**DATASET RECORDS**
──────

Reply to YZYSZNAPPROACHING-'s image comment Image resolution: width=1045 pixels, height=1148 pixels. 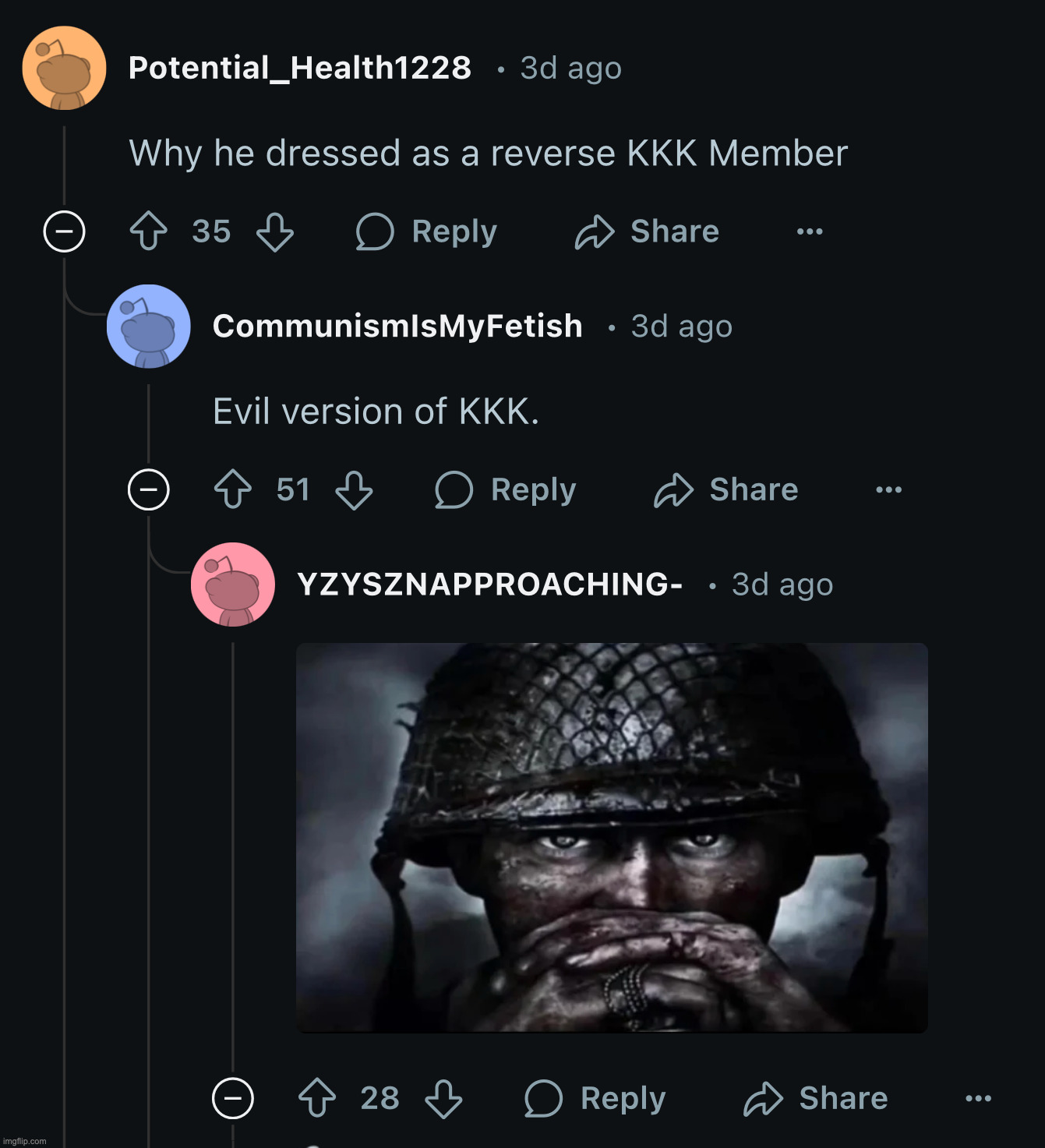coord(595,1098)
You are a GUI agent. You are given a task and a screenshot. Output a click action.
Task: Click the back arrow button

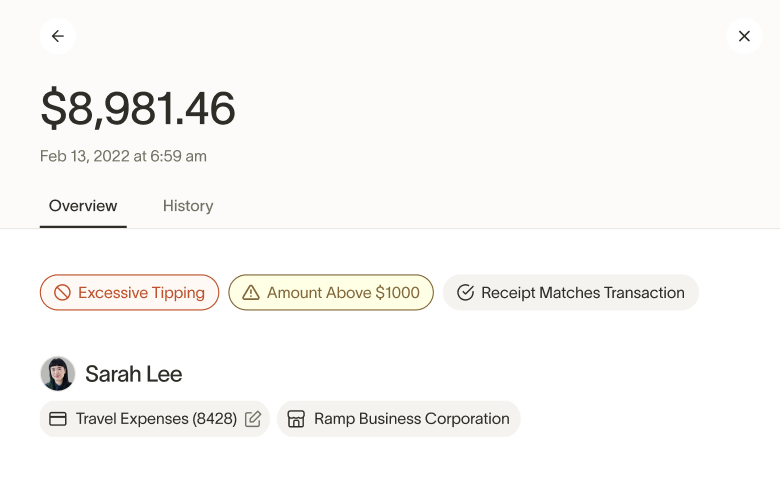coord(58,36)
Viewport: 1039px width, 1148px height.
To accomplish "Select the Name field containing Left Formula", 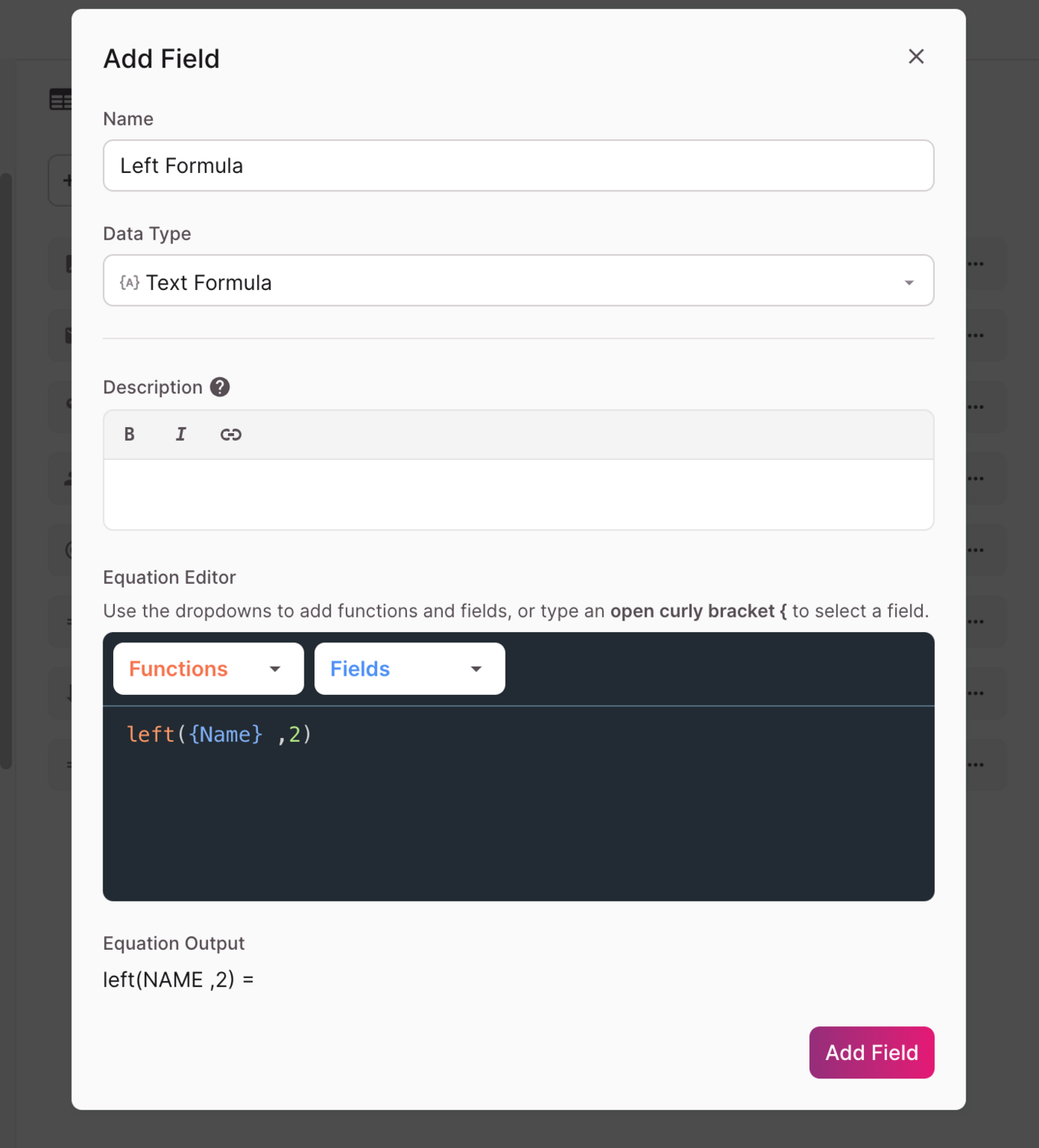I will (518, 166).
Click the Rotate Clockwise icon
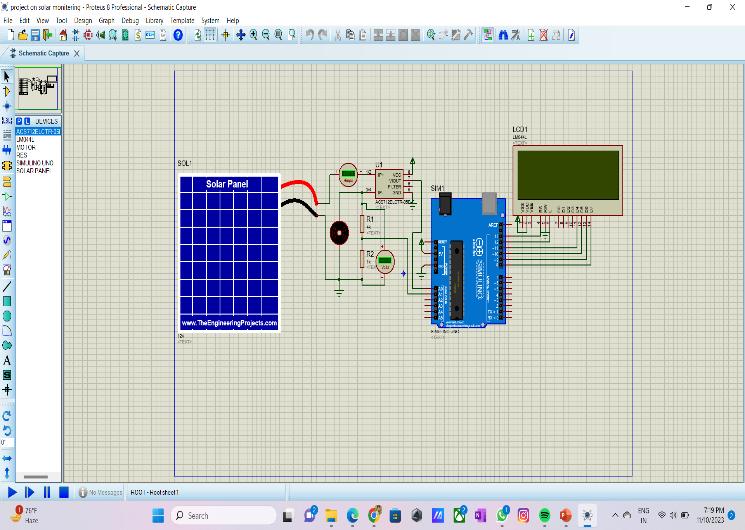The image size is (745, 530). coord(7,416)
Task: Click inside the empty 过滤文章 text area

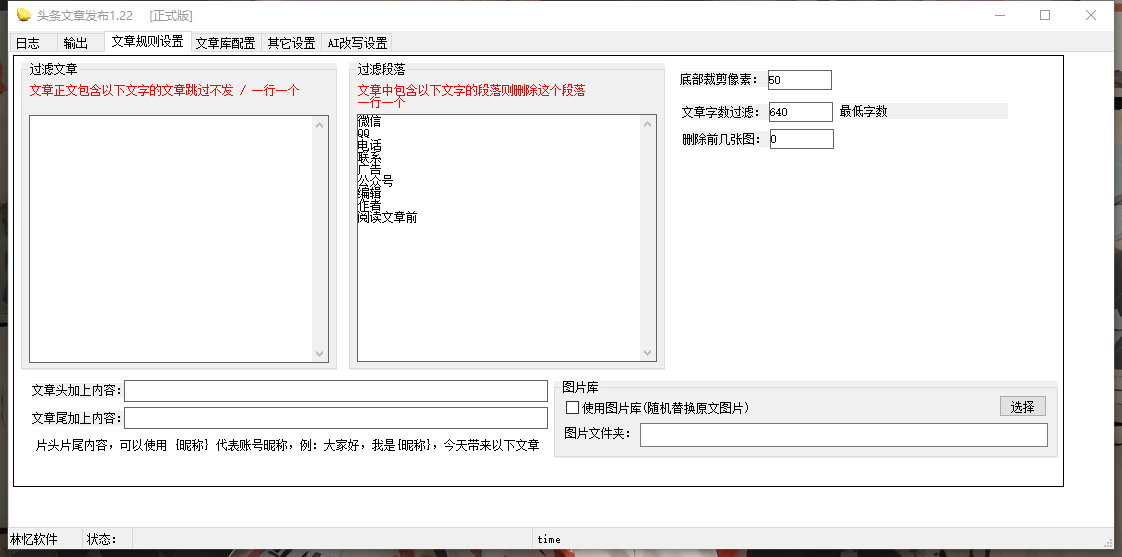Action: coord(171,238)
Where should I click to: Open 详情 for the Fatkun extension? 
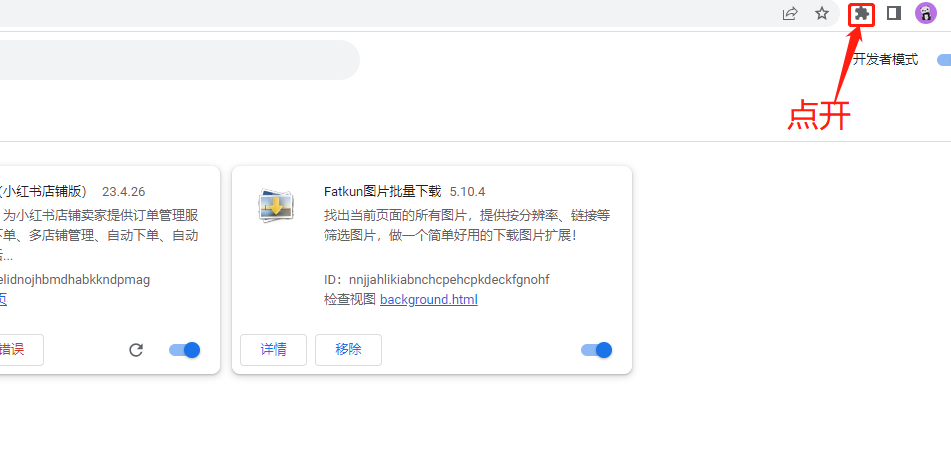273,350
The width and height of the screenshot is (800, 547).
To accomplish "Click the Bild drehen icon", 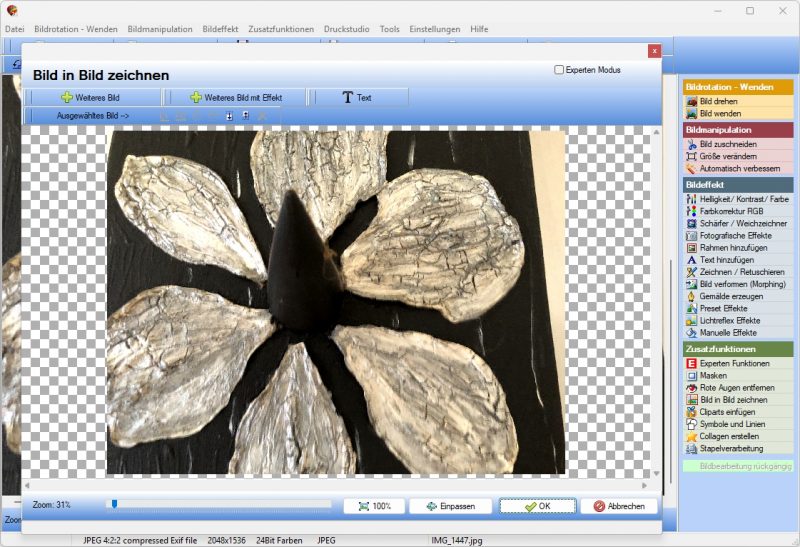I will 691,101.
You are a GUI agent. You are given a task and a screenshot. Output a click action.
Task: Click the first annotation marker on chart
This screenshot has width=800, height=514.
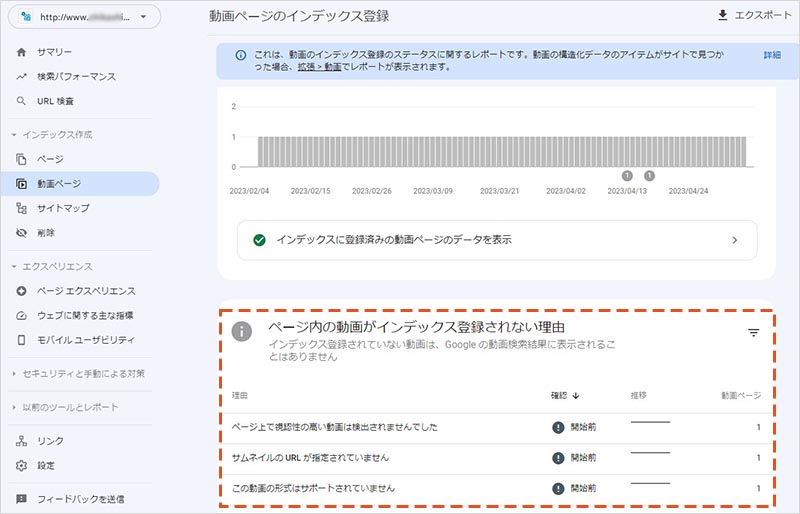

──────

**WHAT YOU ARE ASKED TO DO**
All lines in the entries above that include "screenshot" should be found and copied.

**EXERCISE ANSWER**
You are a GUI agent. You are given a task and a screenshot. Output a click action.
The width and height of the screenshot is (800, 547).
You are a GUI agent. You are given a task and a screenshot. Output a click action.
This screenshot has width=800, height=514.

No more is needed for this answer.